== PROVIDED ENTRIES

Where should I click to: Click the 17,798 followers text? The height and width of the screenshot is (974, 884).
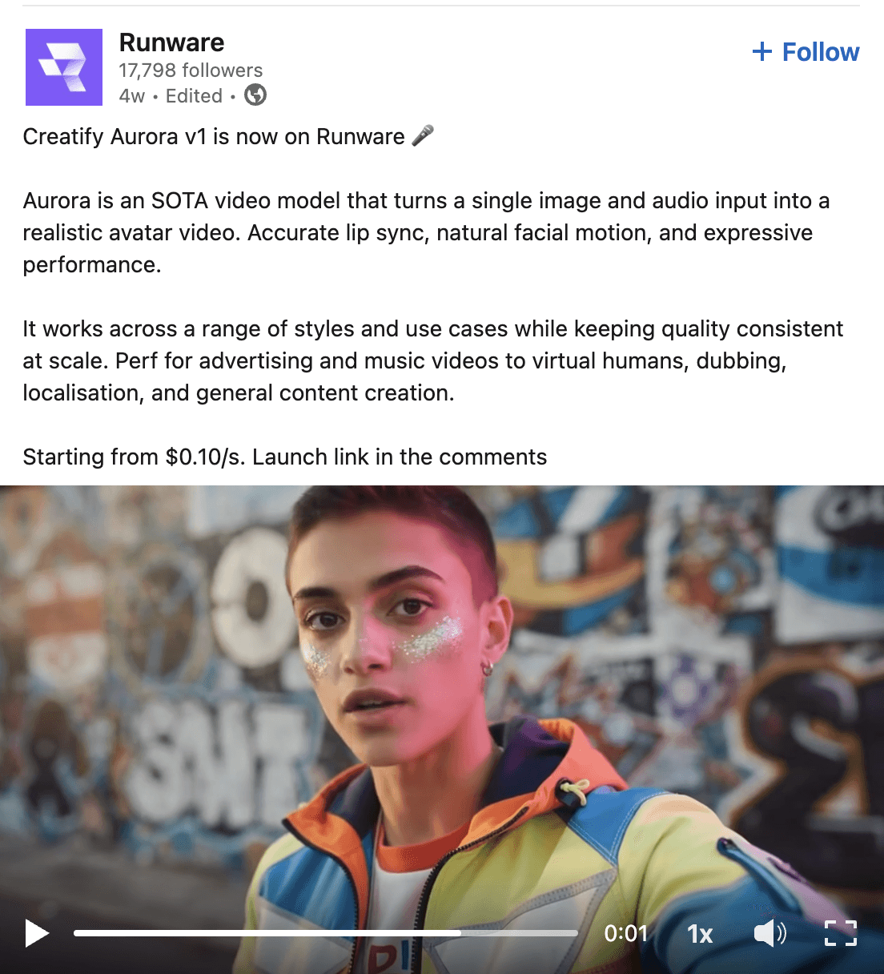191,70
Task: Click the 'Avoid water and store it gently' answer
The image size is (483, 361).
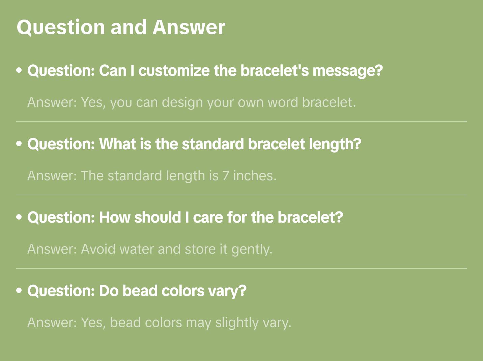Action: click(x=150, y=249)
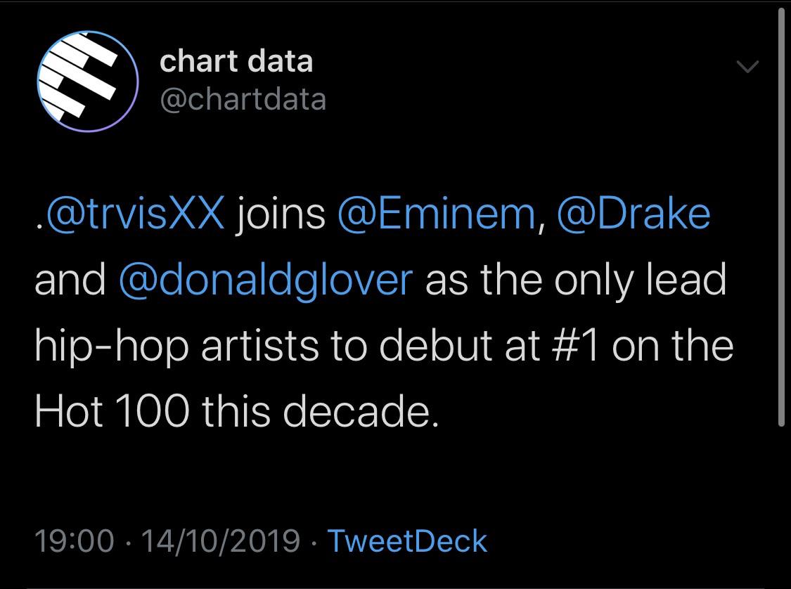The width and height of the screenshot is (791, 589).
Task: Open the @Drake mention link
Action: [x=634, y=214]
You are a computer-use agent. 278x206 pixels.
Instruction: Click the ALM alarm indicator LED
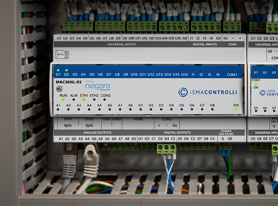74,100
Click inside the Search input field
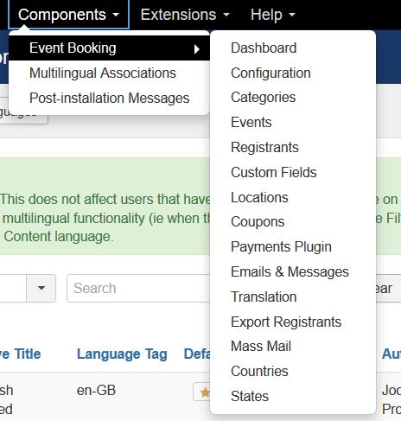This screenshot has width=401, height=421. coord(139,288)
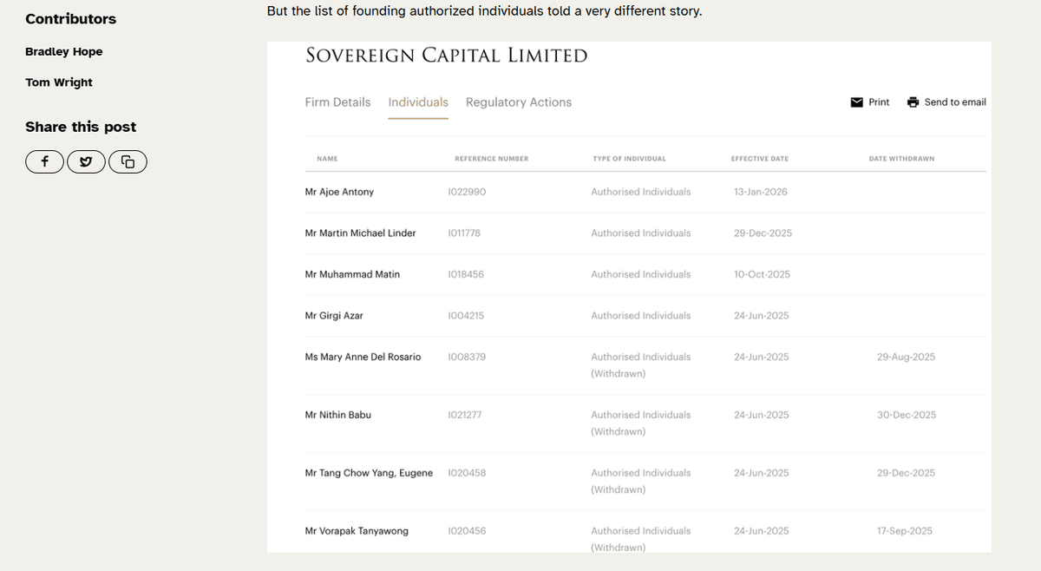The image size is (1041, 571).
Task: Click the copy link icon
Action: 128,161
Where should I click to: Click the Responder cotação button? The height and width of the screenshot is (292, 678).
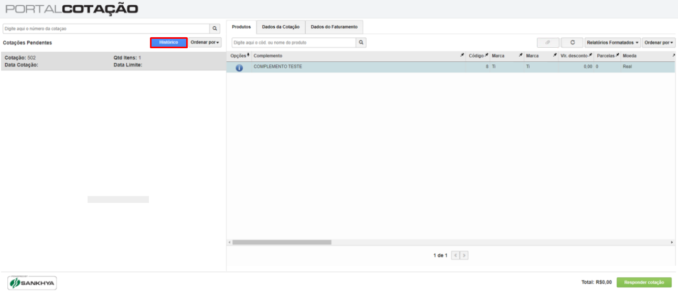[x=644, y=282]
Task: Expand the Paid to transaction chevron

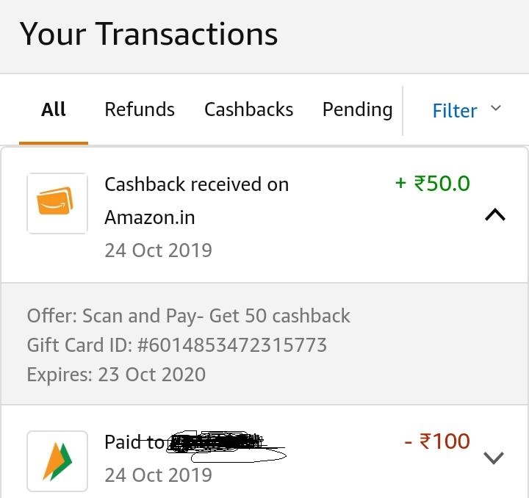Action: (494, 458)
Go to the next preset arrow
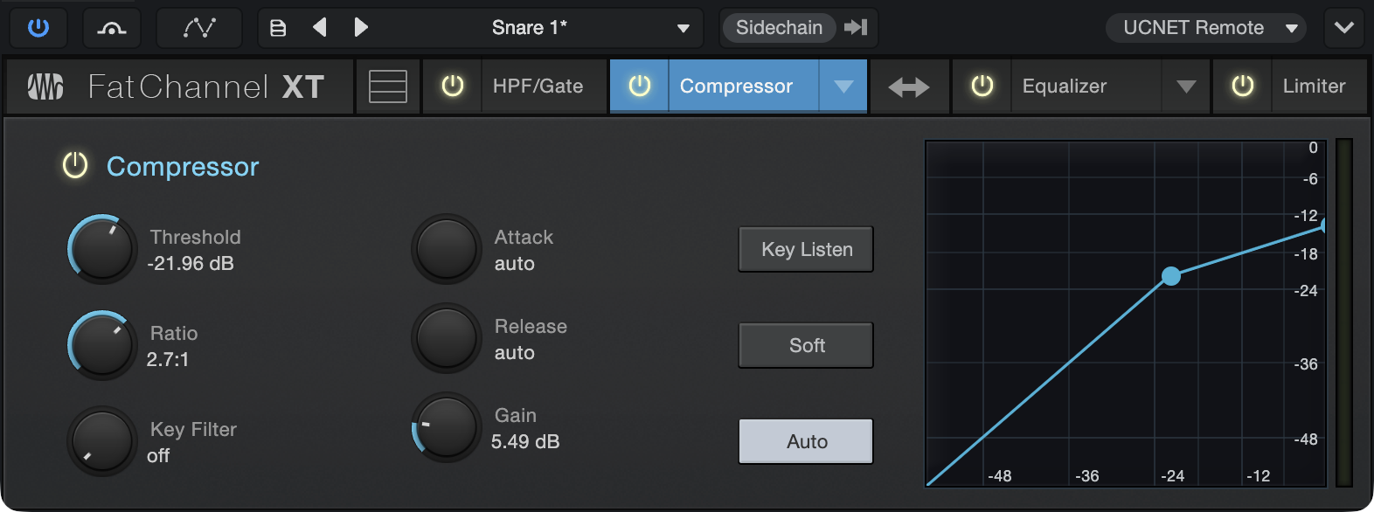The height and width of the screenshot is (512, 1374). (x=361, y=28)
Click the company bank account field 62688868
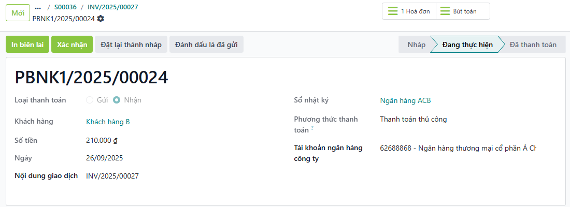The height and width of the screenshot is (207, 570). coord(458,149)
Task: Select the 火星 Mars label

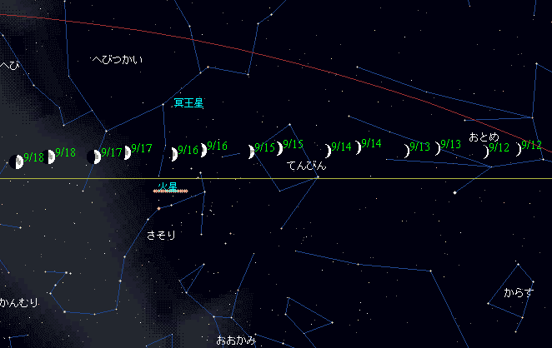Action: (x=168, y=185)
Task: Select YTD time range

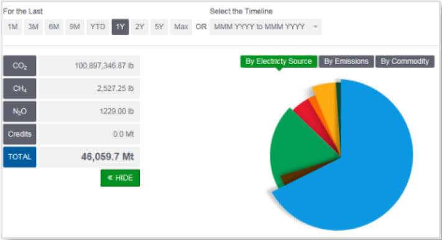Action: (x=98, y=27)
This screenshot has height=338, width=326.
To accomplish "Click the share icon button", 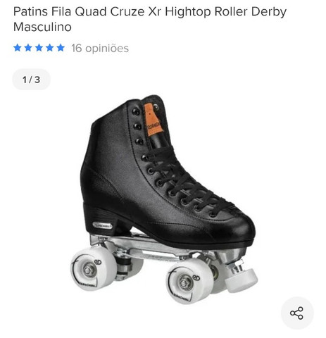I will 297,313.
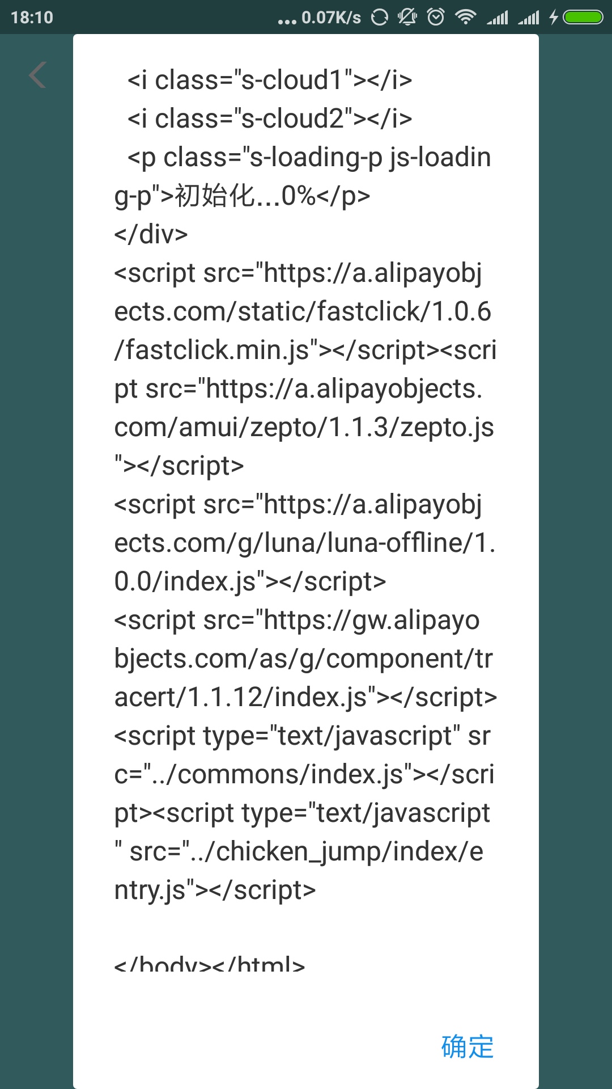Image resolution: width=612 pixels, height=1089 pixels.
Task: Tap the second cellular signal bars
Action: pos(529,18)
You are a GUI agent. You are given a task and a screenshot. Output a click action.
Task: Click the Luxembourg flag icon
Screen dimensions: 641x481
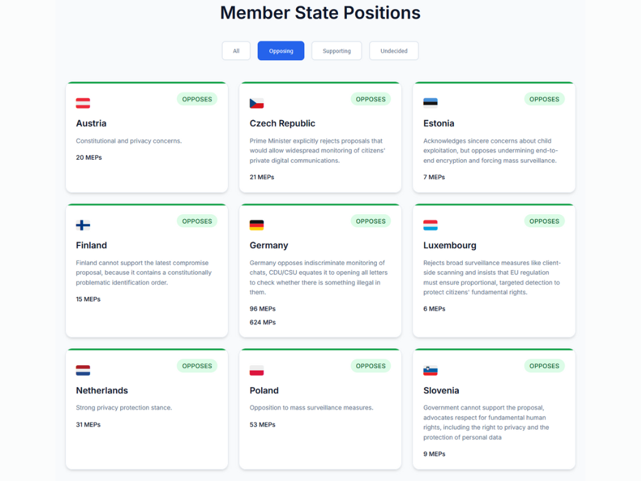tap(430, 225)
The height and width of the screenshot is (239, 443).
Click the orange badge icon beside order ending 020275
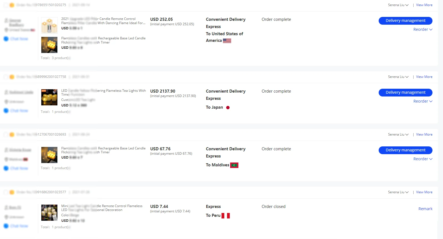point(12,5)
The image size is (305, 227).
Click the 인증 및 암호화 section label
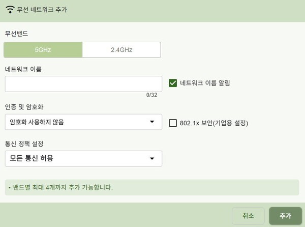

====

» WHAT YOU NEED TO DO:
Would you give again exactly the lines from the line containing "Click the orange" through the end of the listing, both ends included, without any pictures?

» RESPONSE FOR THIS EXERCISE:
Click the orange badge icon beside order ending 020275
point(12,5)
The image size is (305, 227).
Click the 인증 및 암호화 section label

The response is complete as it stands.